#### [ABOUT THIS TASK]
Copy the listing verbatim, excluding any images found in it.

#### [RECORD EXCERPTS]
___
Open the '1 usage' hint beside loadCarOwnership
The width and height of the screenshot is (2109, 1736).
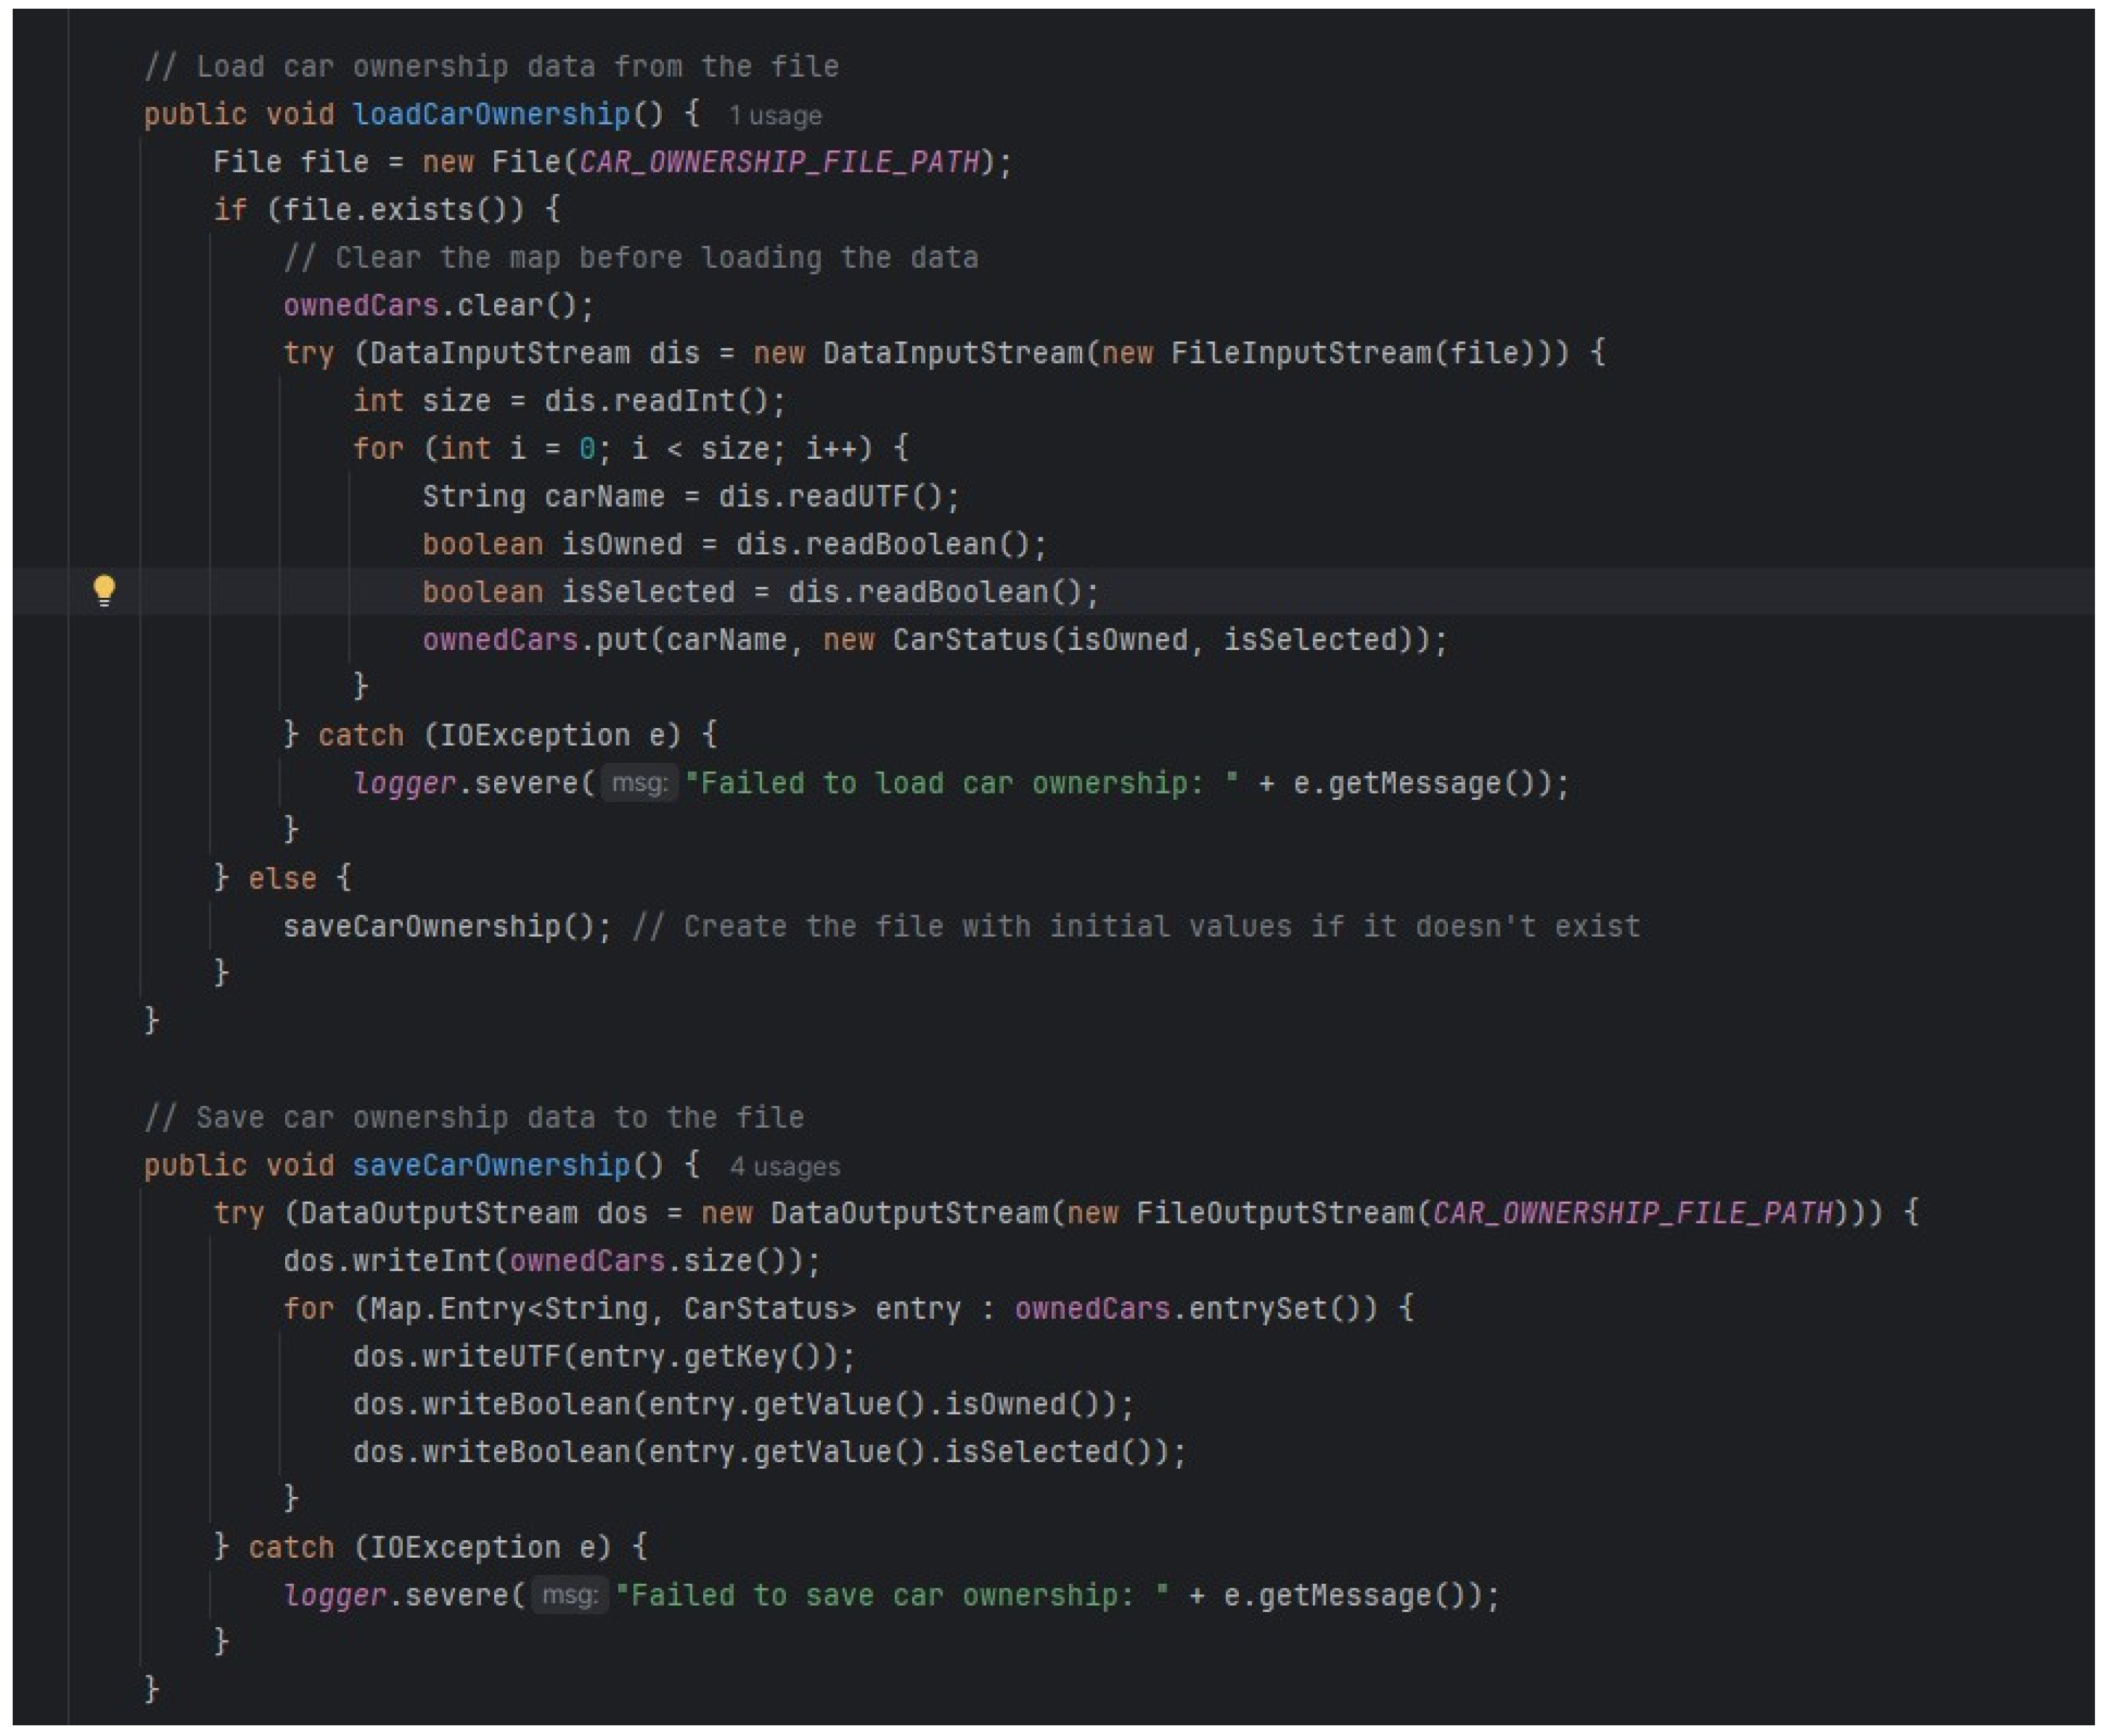[x=775, y=116]
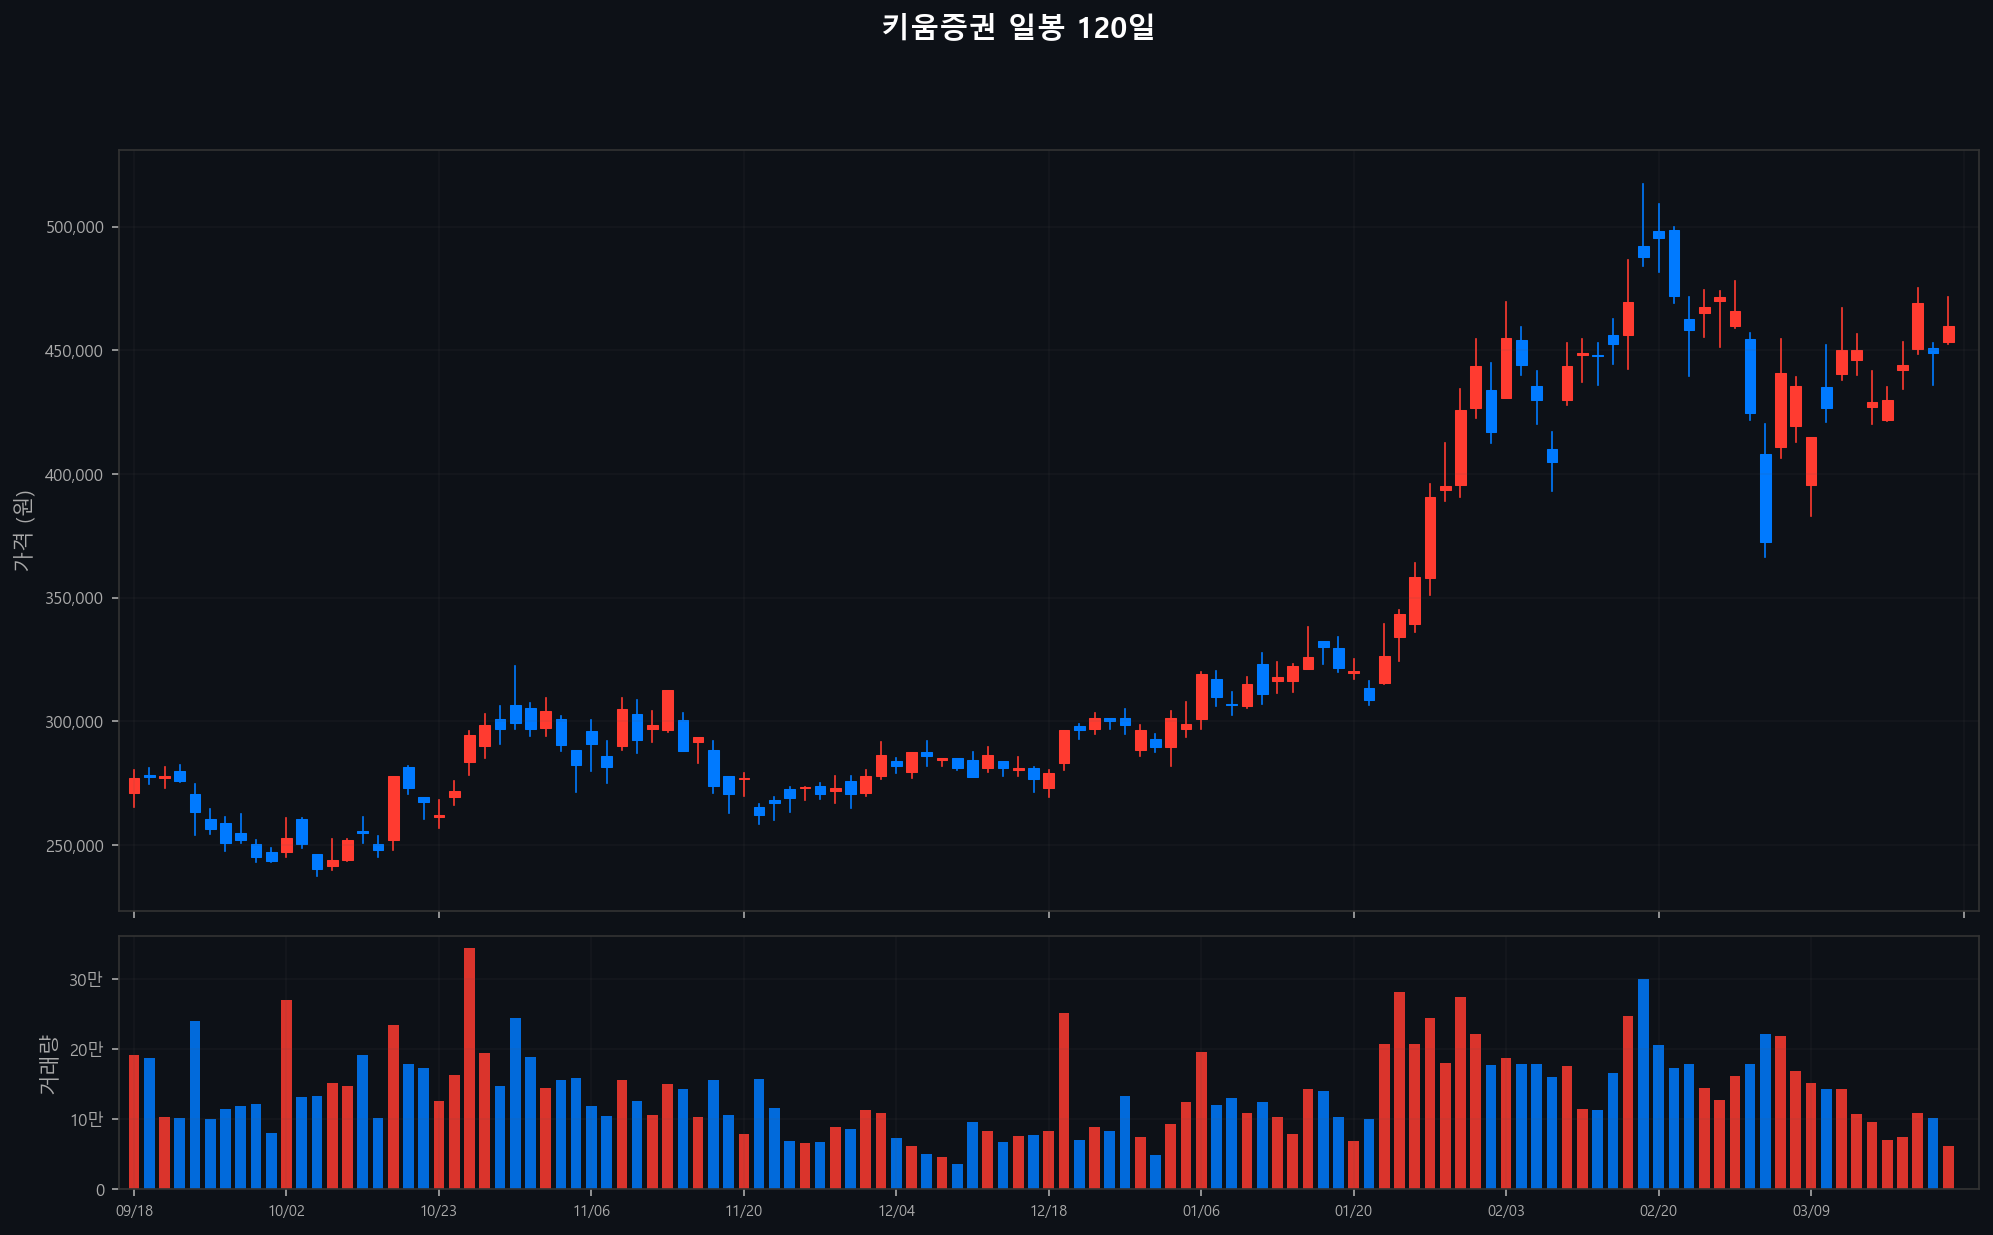This screenshot has height=1235, width=1993.
Task: Click the long blue candle at the March low
Action: 1765,498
___
#### [RESPONSE FOR THIS EXERCISE]
Open the '1 usage' hint beside loadCarOwnership
The width and height of the screenshot is (2109, 1736).
[x=775, y=116]
This screenshot has height=1235, width=1993.
Task: Click the long blue candle at the March low
Action: 1765,498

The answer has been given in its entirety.